Evaluates all orthogonal bases, topological graphs and layouts in the TopOGraph object.

Currently uses three different quality metrics: trustworthiness (https://scikit-learn.org/stable/modules/generated/sklearn.manifold.trustworthiness.html), geodesic correlation (defined in the TopOMetry manuscript as the Spearman R correlation between high- and low-dimensional geodesic distances), and global score (defined in the TriMAP paper as the MRE normalized by PCA’s MRE).

Parameters:
  • TopOGraph (target TopOGraph object (can be empty).) –

  • X (data matrix. Expects either numpy.ndarray or scipy.sparse.csr_matrix.) –

  • methods (list of str (optional, default ['tw', 'gc', 'gs']).) – Methods to use in the evaluation. Options are ‘tw’ (trustworthiness), ‘gc’ (geodesic correlation), and ‘gs’ (global score). gc is computationally expensive, so it is recommended to use a small number of landmarks (landmarks) or not use it at all. Take in mind gc is intrinsically related to ISOMAP and distance-preservation methods.
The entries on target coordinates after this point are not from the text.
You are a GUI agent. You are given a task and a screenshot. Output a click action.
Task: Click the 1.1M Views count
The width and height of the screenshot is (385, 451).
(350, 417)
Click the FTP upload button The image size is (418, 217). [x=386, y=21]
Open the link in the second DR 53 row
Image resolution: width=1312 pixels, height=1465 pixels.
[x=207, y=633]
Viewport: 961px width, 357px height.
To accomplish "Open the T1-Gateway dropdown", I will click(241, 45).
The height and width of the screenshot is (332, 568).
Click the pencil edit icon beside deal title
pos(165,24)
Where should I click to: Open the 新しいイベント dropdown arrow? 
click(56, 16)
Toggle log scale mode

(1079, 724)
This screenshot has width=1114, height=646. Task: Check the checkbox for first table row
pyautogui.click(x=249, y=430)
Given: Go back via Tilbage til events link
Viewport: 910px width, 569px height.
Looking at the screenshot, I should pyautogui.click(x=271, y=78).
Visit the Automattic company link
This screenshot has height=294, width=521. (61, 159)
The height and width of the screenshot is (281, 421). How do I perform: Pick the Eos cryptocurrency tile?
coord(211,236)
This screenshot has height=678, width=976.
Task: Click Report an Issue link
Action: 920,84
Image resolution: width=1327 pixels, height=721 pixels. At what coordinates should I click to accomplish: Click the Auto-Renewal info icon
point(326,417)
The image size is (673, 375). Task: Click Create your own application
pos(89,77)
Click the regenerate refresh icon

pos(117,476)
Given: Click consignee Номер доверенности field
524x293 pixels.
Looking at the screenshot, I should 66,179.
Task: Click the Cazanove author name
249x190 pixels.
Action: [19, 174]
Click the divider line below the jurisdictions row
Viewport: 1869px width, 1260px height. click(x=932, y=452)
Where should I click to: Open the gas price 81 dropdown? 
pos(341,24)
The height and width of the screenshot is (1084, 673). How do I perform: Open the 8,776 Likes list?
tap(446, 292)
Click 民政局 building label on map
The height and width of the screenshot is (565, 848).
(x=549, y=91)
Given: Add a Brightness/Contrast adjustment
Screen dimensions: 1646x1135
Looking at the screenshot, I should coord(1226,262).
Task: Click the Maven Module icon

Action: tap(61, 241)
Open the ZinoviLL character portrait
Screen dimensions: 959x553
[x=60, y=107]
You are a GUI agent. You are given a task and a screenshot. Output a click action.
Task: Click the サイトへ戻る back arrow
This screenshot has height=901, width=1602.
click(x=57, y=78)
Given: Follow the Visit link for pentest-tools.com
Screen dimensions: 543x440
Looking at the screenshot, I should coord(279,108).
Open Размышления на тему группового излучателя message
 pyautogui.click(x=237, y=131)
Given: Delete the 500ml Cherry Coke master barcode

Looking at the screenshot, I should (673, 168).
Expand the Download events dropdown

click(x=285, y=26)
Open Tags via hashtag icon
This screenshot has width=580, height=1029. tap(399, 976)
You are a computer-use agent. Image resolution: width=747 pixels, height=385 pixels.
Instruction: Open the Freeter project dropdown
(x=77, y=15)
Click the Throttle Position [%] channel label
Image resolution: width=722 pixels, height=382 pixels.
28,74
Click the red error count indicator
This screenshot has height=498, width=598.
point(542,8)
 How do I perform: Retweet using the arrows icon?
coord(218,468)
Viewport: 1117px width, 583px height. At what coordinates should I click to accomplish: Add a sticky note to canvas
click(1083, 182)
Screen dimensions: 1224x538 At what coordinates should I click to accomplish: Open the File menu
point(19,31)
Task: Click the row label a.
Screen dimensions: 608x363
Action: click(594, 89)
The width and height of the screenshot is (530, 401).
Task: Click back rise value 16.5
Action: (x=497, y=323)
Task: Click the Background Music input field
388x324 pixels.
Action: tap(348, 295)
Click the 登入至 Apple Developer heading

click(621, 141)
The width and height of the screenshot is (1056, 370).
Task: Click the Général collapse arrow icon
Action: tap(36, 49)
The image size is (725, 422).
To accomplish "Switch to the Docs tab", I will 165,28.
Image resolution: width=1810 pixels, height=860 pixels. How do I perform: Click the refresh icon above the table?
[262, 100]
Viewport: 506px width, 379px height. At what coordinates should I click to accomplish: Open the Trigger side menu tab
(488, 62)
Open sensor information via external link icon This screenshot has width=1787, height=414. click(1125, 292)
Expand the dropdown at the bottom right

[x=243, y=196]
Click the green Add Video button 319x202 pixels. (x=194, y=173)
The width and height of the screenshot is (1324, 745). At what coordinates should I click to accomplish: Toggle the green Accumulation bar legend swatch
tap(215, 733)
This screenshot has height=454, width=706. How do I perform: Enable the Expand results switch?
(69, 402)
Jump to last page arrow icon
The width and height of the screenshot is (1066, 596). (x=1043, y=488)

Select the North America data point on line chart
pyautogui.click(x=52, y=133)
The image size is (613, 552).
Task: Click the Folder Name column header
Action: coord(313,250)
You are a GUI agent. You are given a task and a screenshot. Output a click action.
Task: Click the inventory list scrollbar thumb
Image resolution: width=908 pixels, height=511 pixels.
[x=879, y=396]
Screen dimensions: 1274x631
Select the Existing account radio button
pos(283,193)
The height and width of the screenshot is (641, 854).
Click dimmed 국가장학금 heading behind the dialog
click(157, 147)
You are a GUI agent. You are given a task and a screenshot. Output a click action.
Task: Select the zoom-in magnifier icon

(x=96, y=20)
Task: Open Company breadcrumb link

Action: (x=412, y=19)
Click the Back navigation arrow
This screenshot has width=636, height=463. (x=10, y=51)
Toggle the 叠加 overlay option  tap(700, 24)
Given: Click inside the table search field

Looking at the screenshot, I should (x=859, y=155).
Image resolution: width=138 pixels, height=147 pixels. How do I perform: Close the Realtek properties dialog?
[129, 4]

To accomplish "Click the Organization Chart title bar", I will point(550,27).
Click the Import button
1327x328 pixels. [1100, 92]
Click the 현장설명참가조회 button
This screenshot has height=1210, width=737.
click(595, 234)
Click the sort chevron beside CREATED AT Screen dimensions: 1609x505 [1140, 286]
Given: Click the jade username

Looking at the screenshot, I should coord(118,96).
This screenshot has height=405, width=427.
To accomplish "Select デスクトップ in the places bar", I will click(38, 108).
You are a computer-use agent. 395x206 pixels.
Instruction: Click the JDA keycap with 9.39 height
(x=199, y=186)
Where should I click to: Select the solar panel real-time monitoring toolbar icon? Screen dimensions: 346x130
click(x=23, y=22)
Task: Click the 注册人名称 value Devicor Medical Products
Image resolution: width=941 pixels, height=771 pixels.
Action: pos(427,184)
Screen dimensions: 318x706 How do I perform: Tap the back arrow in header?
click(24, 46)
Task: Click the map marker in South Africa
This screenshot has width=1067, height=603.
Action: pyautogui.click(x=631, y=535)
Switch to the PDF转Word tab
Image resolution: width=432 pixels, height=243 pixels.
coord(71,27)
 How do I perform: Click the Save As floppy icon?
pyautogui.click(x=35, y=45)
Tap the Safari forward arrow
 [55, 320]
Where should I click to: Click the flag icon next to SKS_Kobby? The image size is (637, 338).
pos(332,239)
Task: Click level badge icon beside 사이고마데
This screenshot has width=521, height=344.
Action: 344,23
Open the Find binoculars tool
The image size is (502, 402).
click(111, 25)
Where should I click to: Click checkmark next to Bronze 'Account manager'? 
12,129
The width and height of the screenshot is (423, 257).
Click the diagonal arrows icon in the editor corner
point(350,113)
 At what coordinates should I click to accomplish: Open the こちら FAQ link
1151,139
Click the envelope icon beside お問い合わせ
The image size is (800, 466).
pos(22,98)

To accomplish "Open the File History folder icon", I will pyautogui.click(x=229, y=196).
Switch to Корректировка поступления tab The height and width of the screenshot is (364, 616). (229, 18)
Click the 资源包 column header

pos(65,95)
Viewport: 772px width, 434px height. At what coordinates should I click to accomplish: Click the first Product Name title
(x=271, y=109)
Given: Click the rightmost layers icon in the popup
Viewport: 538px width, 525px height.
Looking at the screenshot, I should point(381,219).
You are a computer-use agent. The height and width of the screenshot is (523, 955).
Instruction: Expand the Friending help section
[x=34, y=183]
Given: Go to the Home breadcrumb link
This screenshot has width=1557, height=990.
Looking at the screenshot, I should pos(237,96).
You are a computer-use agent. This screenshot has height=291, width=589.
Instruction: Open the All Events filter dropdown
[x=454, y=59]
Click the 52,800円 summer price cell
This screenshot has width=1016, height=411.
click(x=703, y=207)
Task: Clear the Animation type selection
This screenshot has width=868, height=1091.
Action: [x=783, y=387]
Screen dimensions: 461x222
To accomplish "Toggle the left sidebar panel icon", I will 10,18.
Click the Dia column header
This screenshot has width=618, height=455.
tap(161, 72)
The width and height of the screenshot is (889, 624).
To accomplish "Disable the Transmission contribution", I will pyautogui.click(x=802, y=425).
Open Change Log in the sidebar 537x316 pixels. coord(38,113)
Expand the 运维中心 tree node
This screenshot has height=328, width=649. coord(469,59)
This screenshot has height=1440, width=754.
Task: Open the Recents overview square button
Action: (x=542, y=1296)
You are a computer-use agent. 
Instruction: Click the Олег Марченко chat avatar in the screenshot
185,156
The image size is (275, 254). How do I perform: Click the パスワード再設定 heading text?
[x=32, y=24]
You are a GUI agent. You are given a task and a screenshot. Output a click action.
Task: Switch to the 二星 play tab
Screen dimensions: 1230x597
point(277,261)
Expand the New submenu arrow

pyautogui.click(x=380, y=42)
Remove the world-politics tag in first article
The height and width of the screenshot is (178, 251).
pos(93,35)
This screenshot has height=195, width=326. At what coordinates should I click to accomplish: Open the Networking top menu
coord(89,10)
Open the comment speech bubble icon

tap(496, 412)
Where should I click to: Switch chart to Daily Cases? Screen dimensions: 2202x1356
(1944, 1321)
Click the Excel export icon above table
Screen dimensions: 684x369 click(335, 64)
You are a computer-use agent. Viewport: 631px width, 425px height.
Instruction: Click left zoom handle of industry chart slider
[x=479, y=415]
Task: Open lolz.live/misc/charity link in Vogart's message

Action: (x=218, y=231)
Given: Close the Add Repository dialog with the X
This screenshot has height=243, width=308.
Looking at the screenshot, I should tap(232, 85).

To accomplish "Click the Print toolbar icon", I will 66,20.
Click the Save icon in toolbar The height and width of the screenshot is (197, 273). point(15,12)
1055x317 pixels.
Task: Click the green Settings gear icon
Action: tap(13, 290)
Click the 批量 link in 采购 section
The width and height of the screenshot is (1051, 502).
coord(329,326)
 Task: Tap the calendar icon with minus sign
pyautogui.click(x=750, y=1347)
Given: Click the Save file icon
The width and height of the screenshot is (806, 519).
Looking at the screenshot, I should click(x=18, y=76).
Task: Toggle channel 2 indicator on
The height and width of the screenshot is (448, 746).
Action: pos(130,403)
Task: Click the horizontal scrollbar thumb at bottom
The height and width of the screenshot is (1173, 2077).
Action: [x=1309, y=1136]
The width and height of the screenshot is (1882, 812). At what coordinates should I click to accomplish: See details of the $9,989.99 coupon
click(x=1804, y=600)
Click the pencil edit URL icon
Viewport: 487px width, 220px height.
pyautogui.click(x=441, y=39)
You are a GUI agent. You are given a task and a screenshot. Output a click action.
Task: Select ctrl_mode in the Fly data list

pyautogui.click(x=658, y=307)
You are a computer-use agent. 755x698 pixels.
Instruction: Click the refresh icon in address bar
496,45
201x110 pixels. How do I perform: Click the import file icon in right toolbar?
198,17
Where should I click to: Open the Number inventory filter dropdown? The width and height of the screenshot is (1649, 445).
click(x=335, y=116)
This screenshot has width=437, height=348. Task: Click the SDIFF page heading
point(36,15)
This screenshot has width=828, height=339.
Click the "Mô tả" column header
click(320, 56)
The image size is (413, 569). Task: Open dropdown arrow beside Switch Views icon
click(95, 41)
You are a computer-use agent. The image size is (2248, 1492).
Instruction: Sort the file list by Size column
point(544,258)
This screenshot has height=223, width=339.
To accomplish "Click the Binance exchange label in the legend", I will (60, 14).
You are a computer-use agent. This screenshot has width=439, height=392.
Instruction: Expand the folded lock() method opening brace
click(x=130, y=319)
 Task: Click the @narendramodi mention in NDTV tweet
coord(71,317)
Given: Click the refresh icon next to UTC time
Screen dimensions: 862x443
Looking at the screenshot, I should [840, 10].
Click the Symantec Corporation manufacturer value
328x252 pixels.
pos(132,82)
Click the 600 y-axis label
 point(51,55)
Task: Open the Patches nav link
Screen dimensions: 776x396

  • kernels (list of str (optional, default ['bw_adaptive']).) – List of kernel versions to run and evaluate. These will be used to learn an eigenbasis and to learn a new graph kernel from it. Options are: * ‘fuzzy’ * ‘cknn’ * ‘bw_adaptive’ * ‘bw_adaptive_alpha_decaying’ * ‘bw_adaptive_nbr_expansion’ * ‘bw_adaptive_alpha_decaying_nbr_expansion’ * ‘gaussian’ Will not run all by default to avoid long waiting times in reckless calls.

  • eigenmap_methods (list of str (optional, default ['DM', 'LE', 'top']).) – List of eigenmap methods to run and evaluate. Options are: * ‘DM’ * ‘LE’ * ‘top’ * ‘bottom’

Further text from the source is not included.